● **EXERCISE**: When you transcribe the records that follow, reproduce each line exactly as given.

□ □ □ □ □

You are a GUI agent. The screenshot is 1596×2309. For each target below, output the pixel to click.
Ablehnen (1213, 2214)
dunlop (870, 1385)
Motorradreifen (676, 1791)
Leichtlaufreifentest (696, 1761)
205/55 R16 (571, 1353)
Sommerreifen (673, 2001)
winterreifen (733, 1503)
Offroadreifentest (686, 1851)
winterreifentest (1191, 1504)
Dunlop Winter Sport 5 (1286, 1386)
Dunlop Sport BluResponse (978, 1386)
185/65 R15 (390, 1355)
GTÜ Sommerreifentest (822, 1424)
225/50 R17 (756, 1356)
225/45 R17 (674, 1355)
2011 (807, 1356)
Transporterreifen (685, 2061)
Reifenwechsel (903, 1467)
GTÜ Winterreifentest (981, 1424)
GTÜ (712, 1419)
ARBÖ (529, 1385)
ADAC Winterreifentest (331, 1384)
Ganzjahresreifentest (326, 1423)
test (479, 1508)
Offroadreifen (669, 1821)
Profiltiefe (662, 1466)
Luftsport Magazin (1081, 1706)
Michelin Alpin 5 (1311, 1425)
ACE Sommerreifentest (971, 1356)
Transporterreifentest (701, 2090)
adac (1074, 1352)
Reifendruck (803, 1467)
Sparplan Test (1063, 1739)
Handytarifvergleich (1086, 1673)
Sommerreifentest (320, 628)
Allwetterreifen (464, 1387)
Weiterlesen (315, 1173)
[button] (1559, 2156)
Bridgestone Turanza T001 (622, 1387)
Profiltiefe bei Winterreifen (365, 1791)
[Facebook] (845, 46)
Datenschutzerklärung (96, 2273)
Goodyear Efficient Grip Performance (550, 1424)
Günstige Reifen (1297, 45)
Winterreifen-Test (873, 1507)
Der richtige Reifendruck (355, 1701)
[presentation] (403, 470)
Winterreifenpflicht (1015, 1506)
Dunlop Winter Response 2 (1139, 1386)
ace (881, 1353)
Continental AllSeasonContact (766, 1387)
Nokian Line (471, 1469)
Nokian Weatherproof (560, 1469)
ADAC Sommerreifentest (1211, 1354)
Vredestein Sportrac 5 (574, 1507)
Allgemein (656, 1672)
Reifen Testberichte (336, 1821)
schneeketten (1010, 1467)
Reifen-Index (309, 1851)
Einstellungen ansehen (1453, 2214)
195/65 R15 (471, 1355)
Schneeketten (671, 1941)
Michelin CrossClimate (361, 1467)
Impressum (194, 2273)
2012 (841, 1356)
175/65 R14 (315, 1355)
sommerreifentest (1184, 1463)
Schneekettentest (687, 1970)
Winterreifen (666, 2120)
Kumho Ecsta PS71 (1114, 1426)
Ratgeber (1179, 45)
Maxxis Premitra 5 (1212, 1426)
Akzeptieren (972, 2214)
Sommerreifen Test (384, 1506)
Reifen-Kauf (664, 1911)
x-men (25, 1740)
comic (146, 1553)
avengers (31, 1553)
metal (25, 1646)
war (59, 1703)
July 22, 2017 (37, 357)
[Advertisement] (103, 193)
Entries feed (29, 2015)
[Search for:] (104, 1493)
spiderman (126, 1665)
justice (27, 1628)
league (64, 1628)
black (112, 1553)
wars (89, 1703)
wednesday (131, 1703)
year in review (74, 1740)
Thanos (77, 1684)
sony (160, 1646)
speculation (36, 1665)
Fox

□ □ □ □ □

● **EXERCISE RESULT**:
You are a GUI agent. The screenshot is 1596×2309. For each target below, output the pixel to click.
Ablehnen (1213, 2214)
dunlop (870, 1385)
Motorradreifen (676, 1791)
Leichtlaufreifentest (696, 1761)
205/55 R16 (571, 1353)
Sommerreifen (673, 2001)
winterreifen (733, 1503)
Offroadreifentest (686, 1851)
winterreifentest (1191, 1504)
Dunlop Winter Sport 5 (1286, 1386)
Dunlop Sport BluResponse (978, 1386)
185/65 R15 (390, 1355)
GTÜ Sommerreifentest (822, 1424)
225/50 R17 (756, 1356)
225/45 R17 (674, 1355)
2011 (807, 1356)
Transporterreifen (685, 2061)
Reifenwechsel (903, 1467)
GTÜ Winterreifentest (981, 1424)
GTÜ (712, 1419)
ARBÖ (529, 1385)
ADAC Winterreifentest (331, 1384)
Ganzjahresreifentest (326, 1423)
test (479, 1508)
Offroadreifen (669, 1821)
Profiltiefe (662, 1466)
Luftsport Magazin (1081, 1706)
Michelin Alpin 5 (1311, 1425)
ACE Sommerreifentest (971, 1356)
Transporterreifentest (701, 2090)
adac (1074, 1352)
Reifendruck (803, 1467)
Sparplan Test (1063, 1739)
Handytarifvergleich (1086, 1673)
Sommerreifentest (320, 628)
Allwetterreifen (464, 1387)
Weiterlesen (315, 1173)
[button] (1559, 2156)
Bridgestone Turanza T001 (622, 1387)
Profiltiefe bei Winterreifen (365, 1791)
[Facebook] (845, 46)
Datenschutzerklärung (96, 2273)
Goodyear Efficient Grip Performance (550, 1424)
Günstige Reifen (1297, 45)
Winterreifen-Test (873, 1507)
Der richtige Reifendruck (355, 1701)
[presentation] (403, 470)
Winterreifenpflicht (1015, 1506)
Dunlop Winter Response 2 (1139, 1386)
ace (881, 1353)
Continental AllSeasonContact (766, 1387)
Nokian Line (471, 1469)
Nokian Weatherproof (560, 1469)
ADAC Sommerreifentest (1211, 1354)
Vredestein Sportrac 5 (574, 1507)
Allgemein (656, 1672)
Reifen Testberichte (336, 1821)
schneeketten (1010, 1467)
Reifen-Index (309, 1851)
Einstellungen ansehen (1453, 2214)
195/65 R15 (471, 1355)
Schneeketten (671, 1941)
Michelin CrossClimate (361, 1467)
Impressum (194, 2273)
2012 (841, 1356)
175/65 R14 (315, 1355)
sommerreifentest (1184, 1463)
Schneekettentest (687, 1970)
Winterreifen (666, 2120)
Kumho Ecsta PS71 (1114, 1426)
Ratgeber (1179, 45)
Maxxis Premitra 5 (1212, 1426)
Akzeptieren (972, 2214)
Sommerreifen Test (384, 1506)
Reifen-Kauf (664, 1911)
x-men (25, 1740)
comic (146, 1553)
avengers (31, 1553)
metal (25, 1646)
war (59, 1703)
July 22, 2017 (37, 357)
[Advertisement] (103, 193)
Entries feed (29, 2015)
[Search for:] (104, 1493)
spiderman (126, 1665)
justice (27, 1628)
league (64, 1628)
black (112, 1553)
wars (89, 1703)
wednesday (131, 1703)
year in review (74, 1740)
Thanos (77, 1684)
sony (160, 1646)
speculation (36, 1665)
Fox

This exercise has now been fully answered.